_Your instructions_.
Repeat the rows word for word from the line with "Click the 3D Graphics panel title" through the end of the rows, and leave out the pictures.

** START OF Provided material **

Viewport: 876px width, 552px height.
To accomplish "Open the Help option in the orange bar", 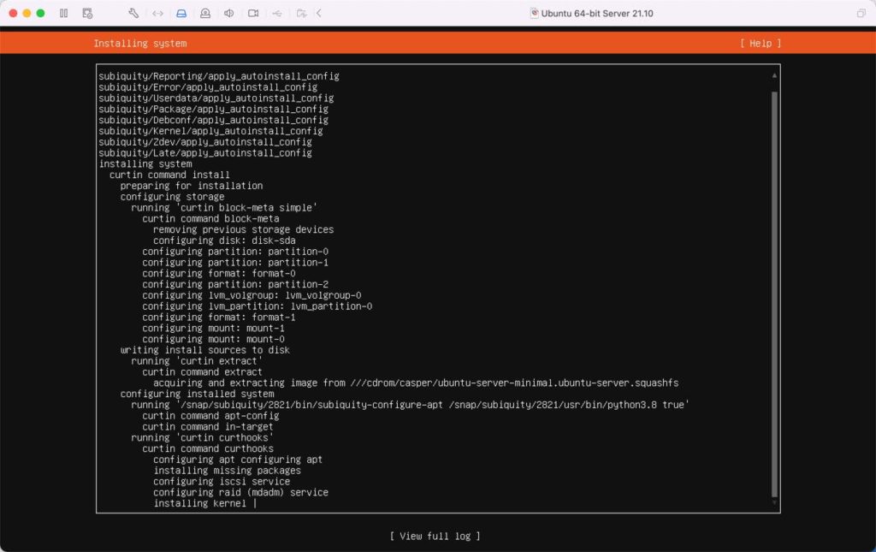I will pos(760,43).
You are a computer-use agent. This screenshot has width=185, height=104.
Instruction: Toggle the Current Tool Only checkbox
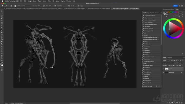pos(143,86)

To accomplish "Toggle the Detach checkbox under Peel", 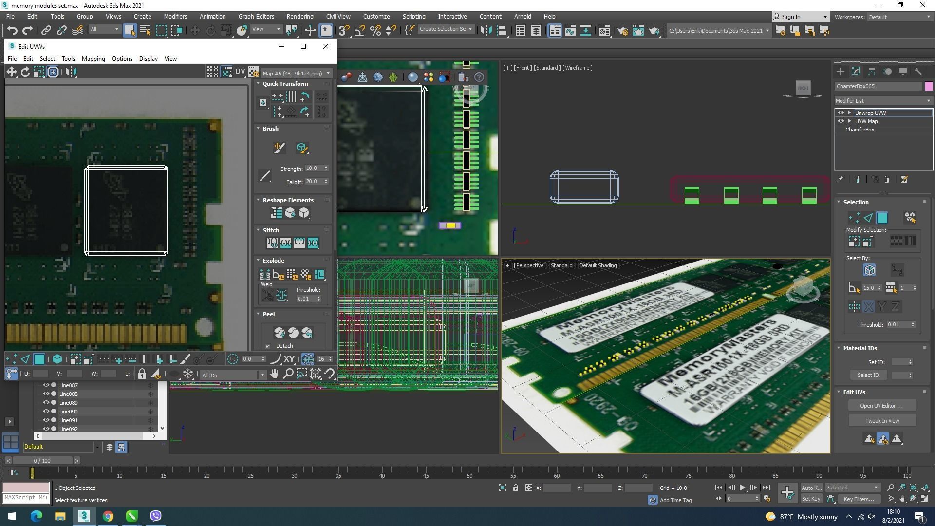I will tap(268, 346).
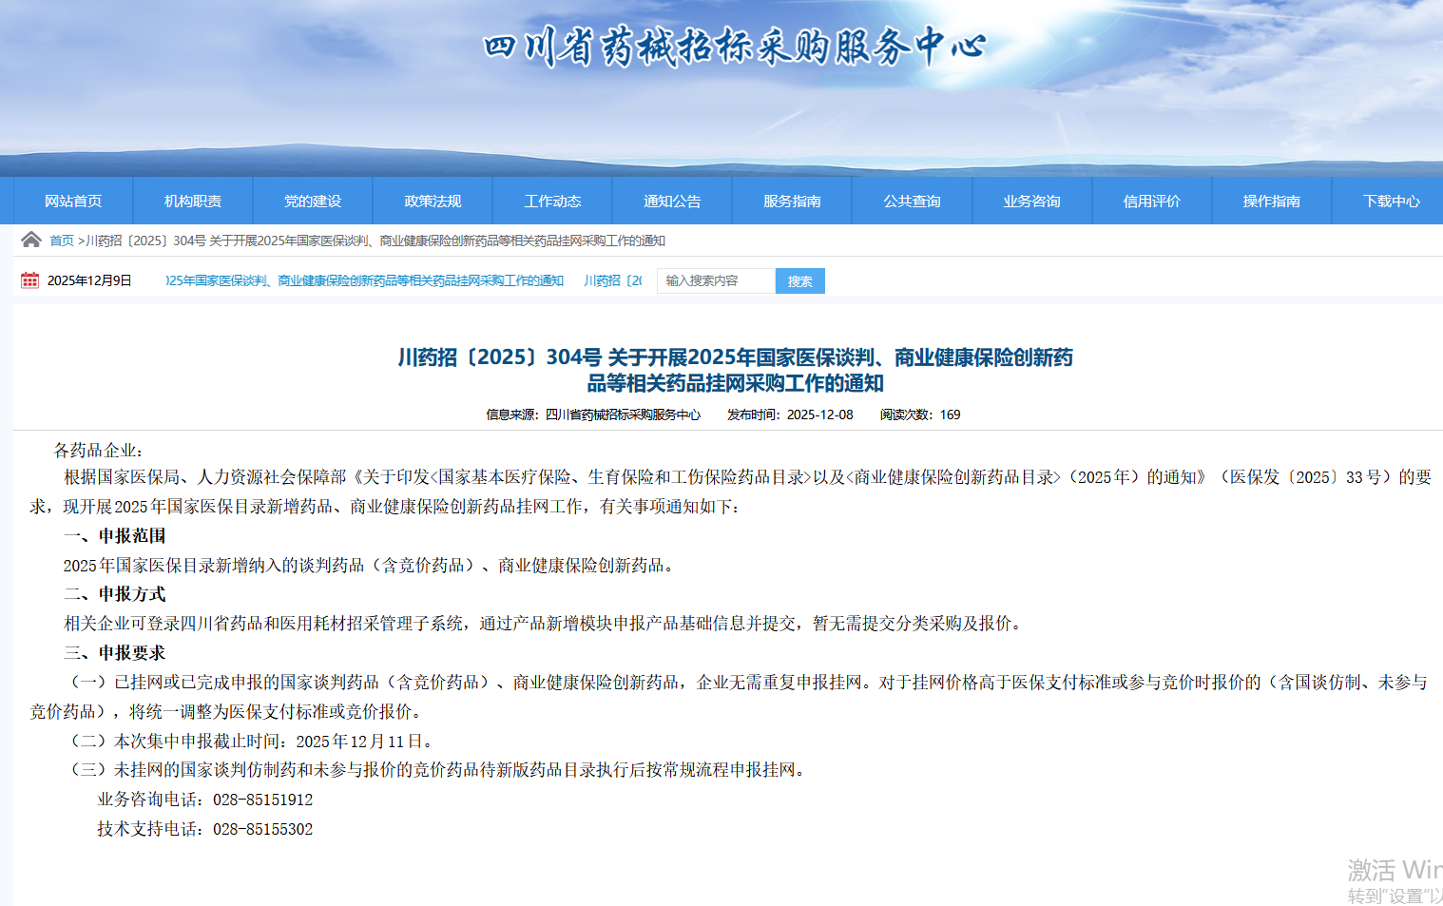Visit the 下载中心 page
The width and height of the screenshot is (1443, 906).
pyautogui.click(x=1391, y=202)
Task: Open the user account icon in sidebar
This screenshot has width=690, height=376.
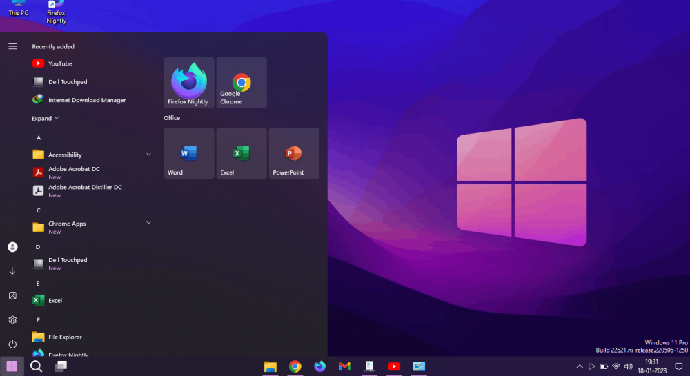Action: click(x=12, y=247)
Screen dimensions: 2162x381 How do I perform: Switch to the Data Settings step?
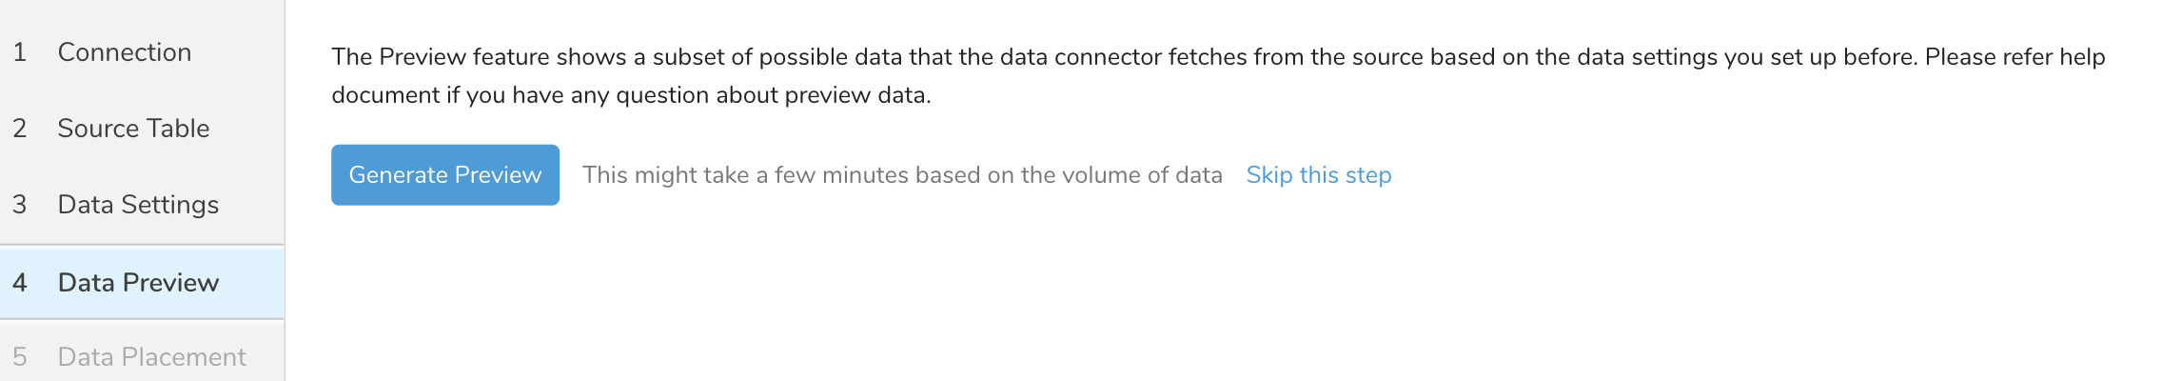138,205
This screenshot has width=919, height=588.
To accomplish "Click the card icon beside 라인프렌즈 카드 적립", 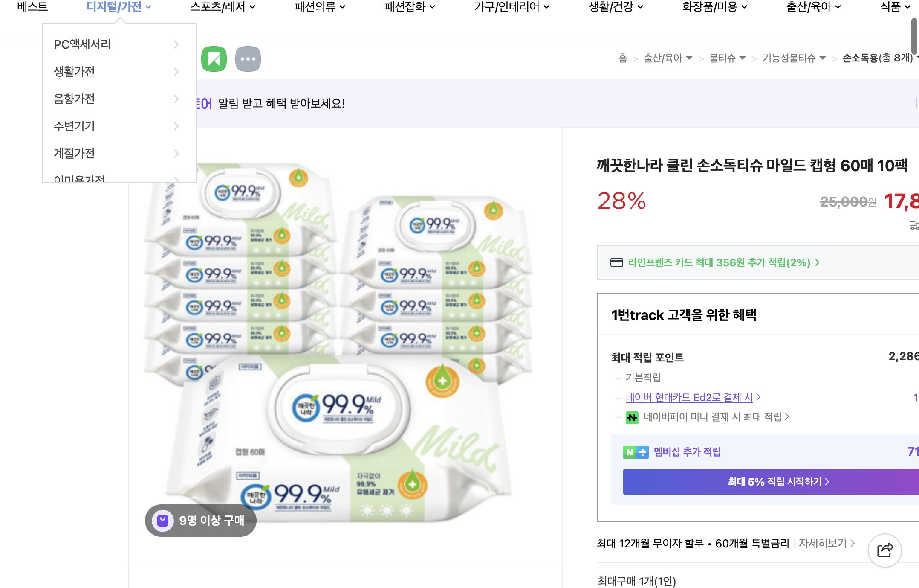I will [x=616, y=263].
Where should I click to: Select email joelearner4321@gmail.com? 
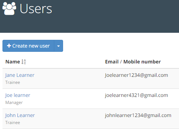[136, 95]
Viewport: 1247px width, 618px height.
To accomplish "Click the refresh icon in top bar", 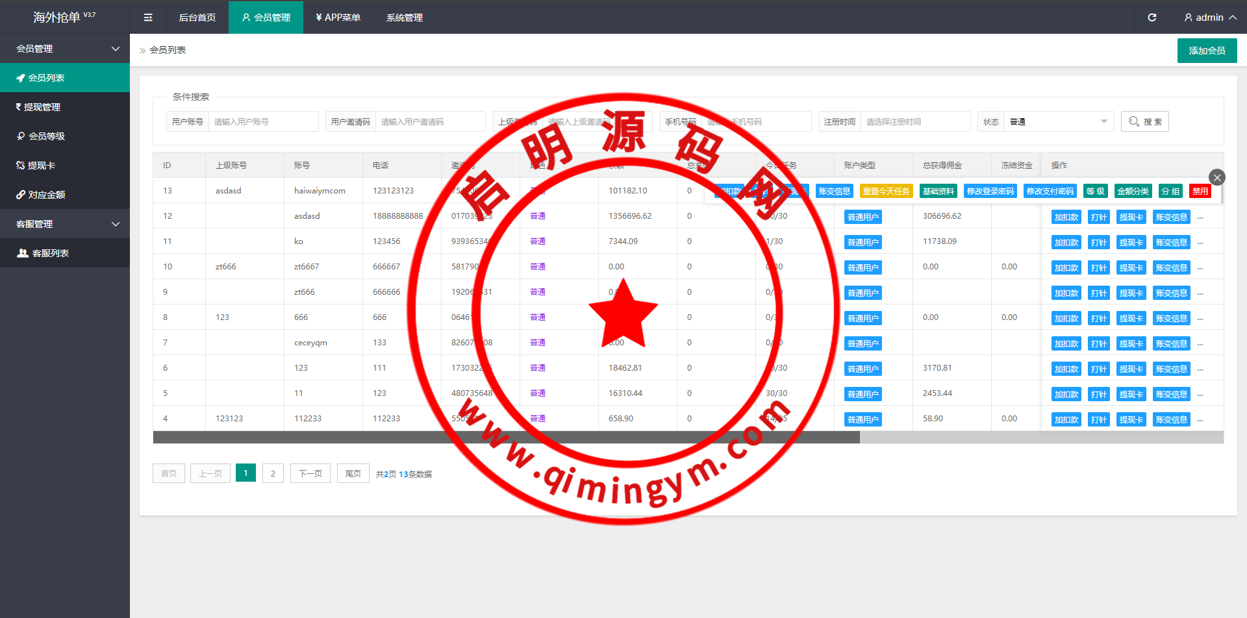I will coord(1152,18).
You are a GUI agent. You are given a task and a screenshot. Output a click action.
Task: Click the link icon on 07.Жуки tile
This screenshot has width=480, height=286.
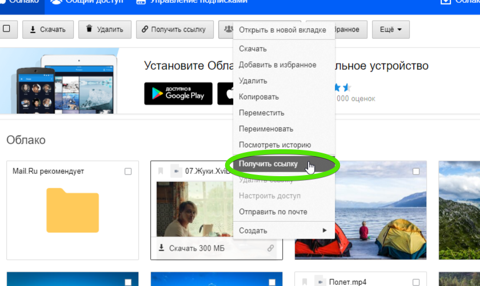coord(270,248)
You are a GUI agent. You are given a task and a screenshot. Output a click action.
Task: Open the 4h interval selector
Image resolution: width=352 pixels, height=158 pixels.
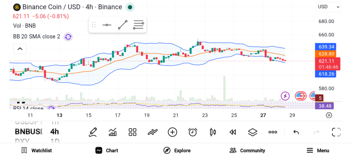click(54, 132)
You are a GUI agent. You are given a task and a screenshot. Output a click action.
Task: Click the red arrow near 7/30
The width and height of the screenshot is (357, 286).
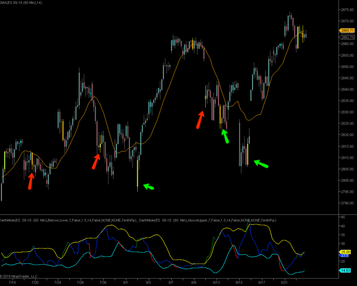(x=96, y=161)
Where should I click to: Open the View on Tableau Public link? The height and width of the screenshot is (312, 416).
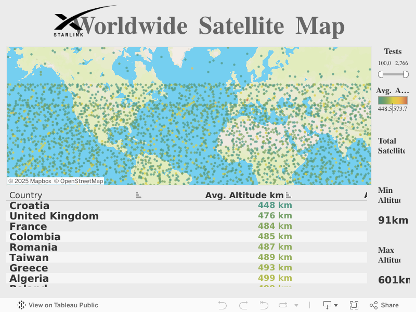pos(63,305)
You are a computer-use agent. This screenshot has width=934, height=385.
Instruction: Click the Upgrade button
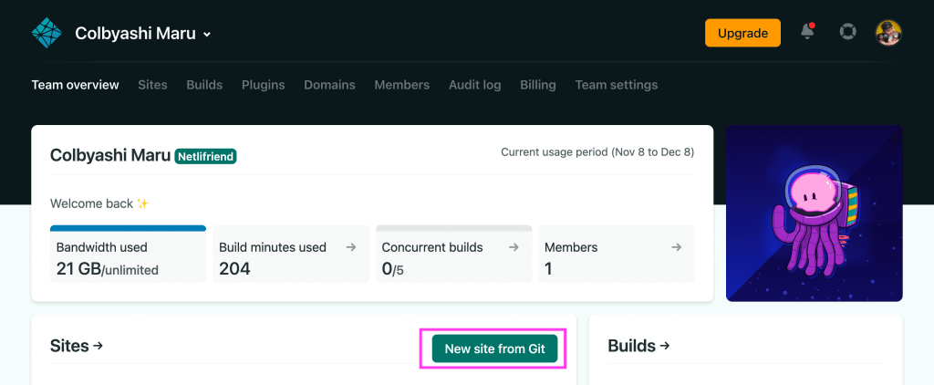click(x=742, y=33)
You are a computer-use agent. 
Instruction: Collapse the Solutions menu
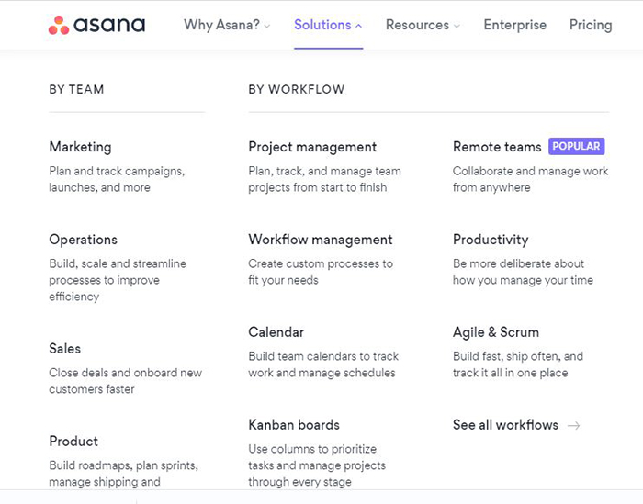[328, 25]
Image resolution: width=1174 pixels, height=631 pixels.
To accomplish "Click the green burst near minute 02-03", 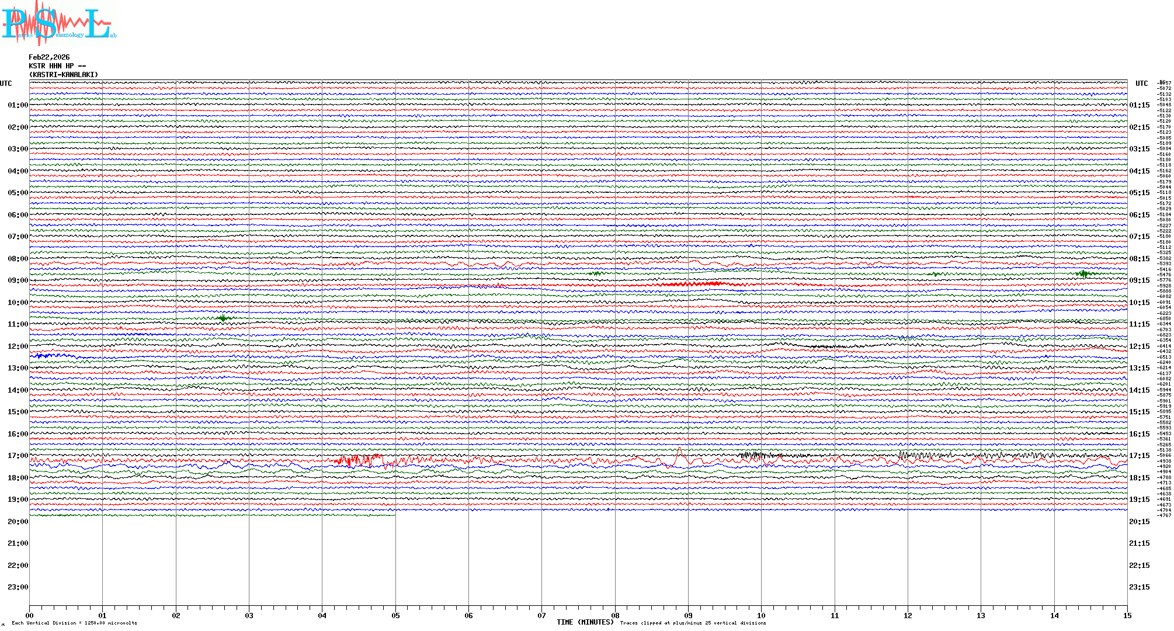I will (x=223, y=318).
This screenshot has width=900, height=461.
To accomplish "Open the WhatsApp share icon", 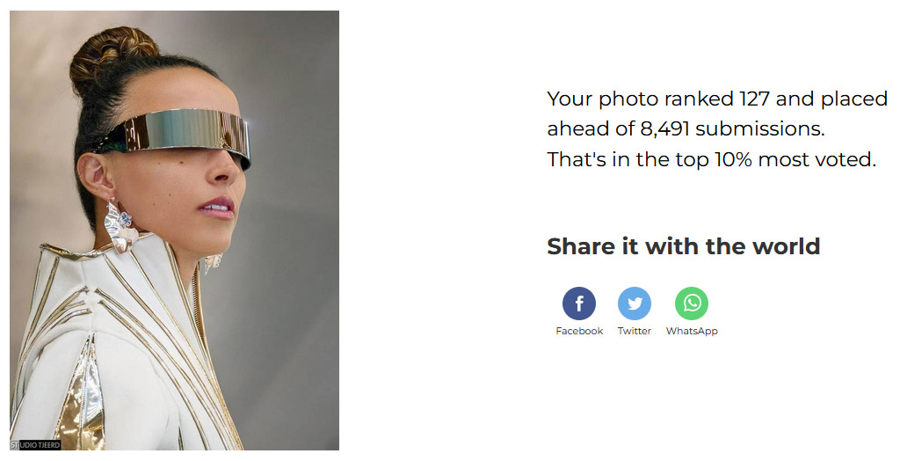I will (691, 303).
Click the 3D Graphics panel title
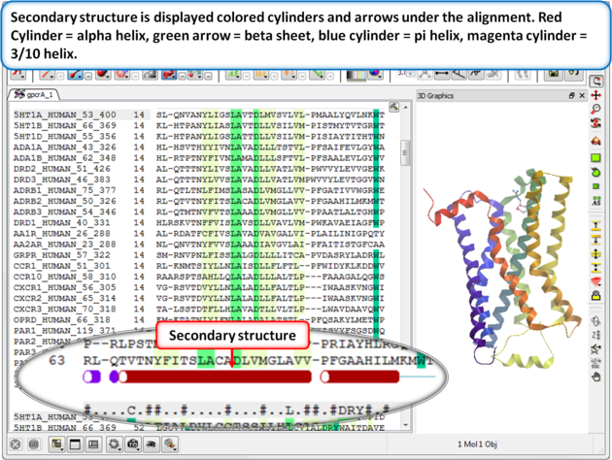The width and height of the screenshot is (612, 460). 435,95
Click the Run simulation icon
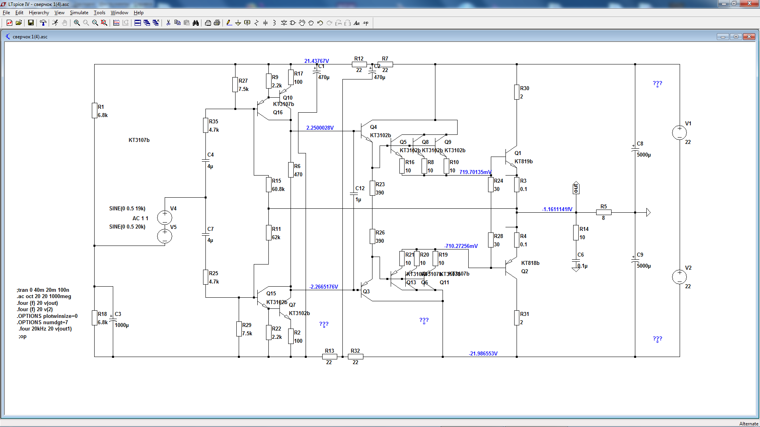Screen dimensions: 760x427 tap(55, 23)
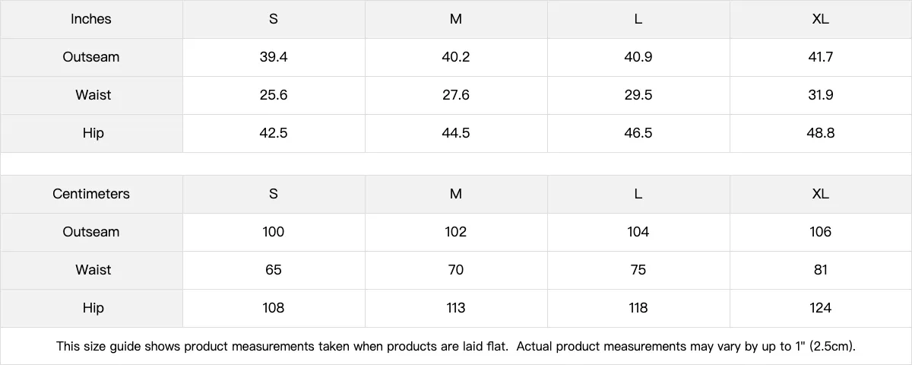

** END OF Provided material **

_Output for this exercise_.
Click the 3D Graphics panel title
The width and height of the screenshot is (612, 460). 435,95
Click the Run simulation icon
Screen dimensions: 760x427 tap(55, 23)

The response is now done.